When the Dallas Theater Center opened Into the Woods earlier this month, the tension backstage could only be described as agonizing. Just days earlier, 37 staff members, including the entire acting company, were informed that they would be laid off following the company’s gala in mid-May.
Over the past few months, the news coming out of the theatre has been increasingly troubling. When Jeffrey Woodward stepped down as managing director last fall, longtime artistic director Kevin Moriarty made the surprising move into the role of executive director. Then in late March, the theatre announced that financial troubles had waylaid the company’s plans to renovate the Kalita Humphreys Theatre, the historic but declining Frank Lloyd Wright building leased to DTC by the city for $1 a year.
Now, as of mid-April, DTC has yet to announce a 2023-24 season, and the company’s layoffs, which have been communicated to staff as being permanent, have nearly halved its employee roster.
Initially the plan had been to furlough the staff. In early March, Moriarty called a company-wide meeting after a rehearsal for the Sondheim/Lapine fairy-tale musical. There he announced that the theatre was canceling all summer programming and apologized that staff hadn’t being alerted about the furloughs sooner.
Almost a month later, near the end of a Friday afternoon tech rehearsal, crew members, stage managers, actors, and various other staffers received a calendar invite to a gathering on Monday—their one day off before dress rehearsals—at which they would receive the terms of their dismissal. They were being fired four days before the show opened.
“The official email said, ‘You’re having a meeting to discuss what’s happening with your position,’” said one backstage crew member, who asked their name not be used, as it might put their severance package at risk. “It was a stressful weekend of rehearsals, because everyone knew what was going to happen.”
For acting company members, the arrangement returns them to their pre-2020 contract status. During the pandemic, all 10 of the Brierly Resident Acting Company members were offered full-time employment at DTC. As one performer, Christopher Llewyn Ramirez, described it, this meant that when they weren’t in rehearsals or performing shows, they assisted with public-facing initiatives and attended company meetings.

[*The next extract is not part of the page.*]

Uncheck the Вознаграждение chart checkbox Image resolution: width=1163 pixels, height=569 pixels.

Ramirez recalled a six-week period during which he spent his time working on a play about Desi Arnaz; he got through about 25 pages of a script and worked with a drum teacher. Now, he said, actors have been told their full-time employment ends May 15, after which they will be contracted on a show-by-show basis.
“It’s unfortunate any way that you look at it, but at the same time, what an incredible thing to have been on salary for the past two years,” Ramirez says. “It was a very brave and admirable decision to do that with an acting company.”

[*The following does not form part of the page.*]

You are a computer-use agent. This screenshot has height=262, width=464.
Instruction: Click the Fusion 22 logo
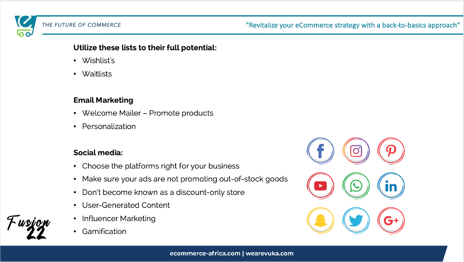[29, 227]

Moriarty declined an interview but sent along a prepared statement, previously excerpted in the Dallas Morning News: “Our organization has made the challenging decision to reduce our workforce to ensure the financial stability and future of the company. We understand the impact that our decisions will have on our institution and we are grateful for the contributions that our staff has made to the theatre, our community, and our audiences. We are hopeful that our community will continue to support Dallas Theater Center, and [that] we remain a healthy and vibrant organization for generations to come.”
None of the staffers and acting company members I spoke with were surprised by the need for money-saving measures. One staffer said that the deficit has been reported internally to be higher than $2 million (I couldn’t confirm this, because 990s for the past two tax years are unavailable and Moriarty declined to comment). Like many theatres across the country, DTC has had trouble drawing large audiences, and has faced a staggering drop-off in subscriptions as well as a decrease in donations since the pandemic. But as Into the Woods director and choreographer and former artistic associate Joel Ferrell pointed out, the decline started long before then.
“The statement in the paper suggested it was primarily the pandemic, but as far as I can tell the theatre was struggling before,” Ferrell said. “I feel like the machinery that is the American nonprofit regional theatre has known for 30 years that the world was changing underneath us.”
What happens next for DTC is uncertain. Other theatres have launched campaigns pleading with their donors to give more or give sooner. Oregon Live recently reported that Oregon Shakespeare Festival launched a campaign to raise $2.5 million this year to save the 2023 season, and has suspended moving forward with plans for 2024.
DTC’s director of communications, Brittani Wilkins, said that DTC plans to announce its 2023-24 season in mid-May. She wrote in an email: “It will be a full season, complete with exciting titles that I believe our audience base will truly enjoy.” I’ve heard from some sources that the first show of the coming season will be The Rocky Horror Show. For now, though, the theatre has to make its way out of the woods.
Lauren Smart (she/her) is an arts writer and journalism professor at Loyola Marymount University in Los Angeles.